今回登場したノボロギクは、上述の①②③すべてに当てはまる雑草です。我家の庭を悩ませる雑草はたくさんあるのですが、その中でスギナ、スベリヒユ、ノボロギクが「目立ってしつこい雑草」ベスト3です。スギナは畑には出ないのですが、スベリヒユはしばらく除草をしないと 畑一面スベリヒユだらけになります。 ノボロギクは庭にも畑に
も出てきます。
2025.10.3
我家の庭に、このノボロギクに気づくのは7月に入ってからです。 というのも、5月下旬~6月上旬に一度除草剤をかけるので、5月に生え始めた草がいったん枯れて、その後発芽して出てきたものが成長して目立つようになるのが8月に入ってからです。
庭の草取りをしないと写真のように密集して生えます。

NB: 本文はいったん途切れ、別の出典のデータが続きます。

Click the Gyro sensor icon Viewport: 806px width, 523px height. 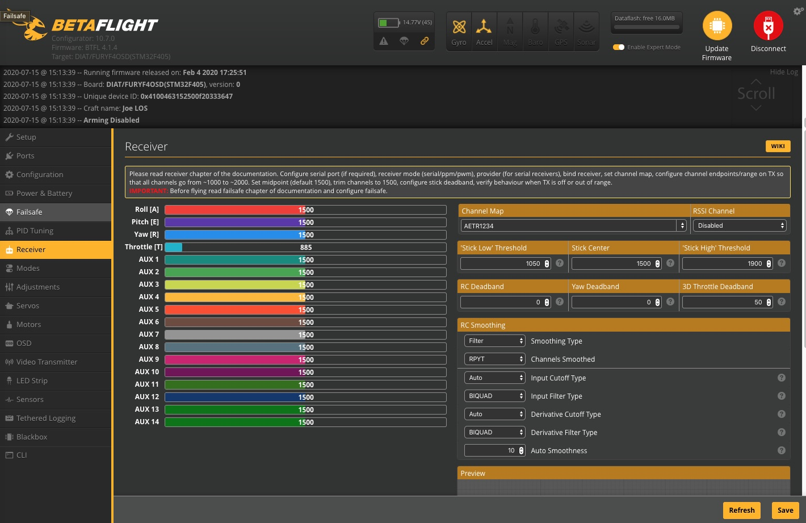pyautogui.click(x=459, y=27)
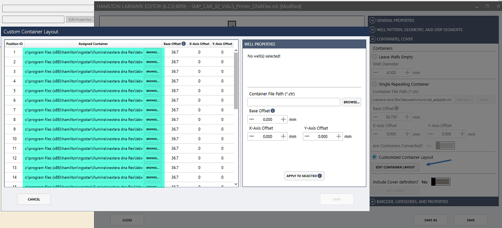502x228 pixels.
Task: Decrease Y-Axis Offset using the minus icon
Action: click(x=307, y=136)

草丈は40~50cmに。

2025.10.3
ノボロギク(キク科 帰化植物;自生地はヨーロッパ全域)の花と果実。 果実は白い綿毛の先に小さな種子をつけ、タンポポと同じようにふわふわと風に乗って遠くまで種子を運んでいきます。写真(右側)は開花した状態。夕方近く?午後になると花がすぼんで細くなるようです。
タンポポは花弁のある舌状花で、ヒマワリは外側に花弁を持つ舌状花とその内側の花弁のない筒状花で一つの花を作っていますが、オボロギクは筒状花のみで、キク科では少数派な種(しゅ)のようです。
ノボロギクは幼苗と成長株では葉の形状が異なります。 幼苗期の葉は楕円形で切れ込みは浅いのですが、大きくなると葉自体が細長くなり、その部分から左右不揃いに鋸歯(日本刀の先端部分のような形状のもの)をつきだしている感じです。
2025.10.3
写真はノボロギクの幼苗。草丈が約5cmで茎の先にはすでにつぼみを持っています。これが繁殖力旺盛な要因の一つです。除草をしても小さな株を残すと、それが繁殖の元になるのです。
関東以西の太平洋側地域では真冬でも花が咲き、年中開花しているとのこと。札幌は寒冷積雪地なのでノボロギクの開花期間は5月~10上旬で、1年草というイメージが強いのですが、地際にロゼット葉を出して越冬するのだそうです。ただし、タンポポのようにきれいに放射状の葉を拡げるわけではないそうです。ノボロギクは種子繁殖のみと思っていたのですが違うのですね。
昨日、トマトの株を整理しました。そのついでに背丈の高い目立つノボロギクはとりあえず引っこ抜いたのですが、つぼみを持った小さな株はあちこち目の行くところにあります。これが来年頭痛のタネになると思うと少々気分が滅入ります。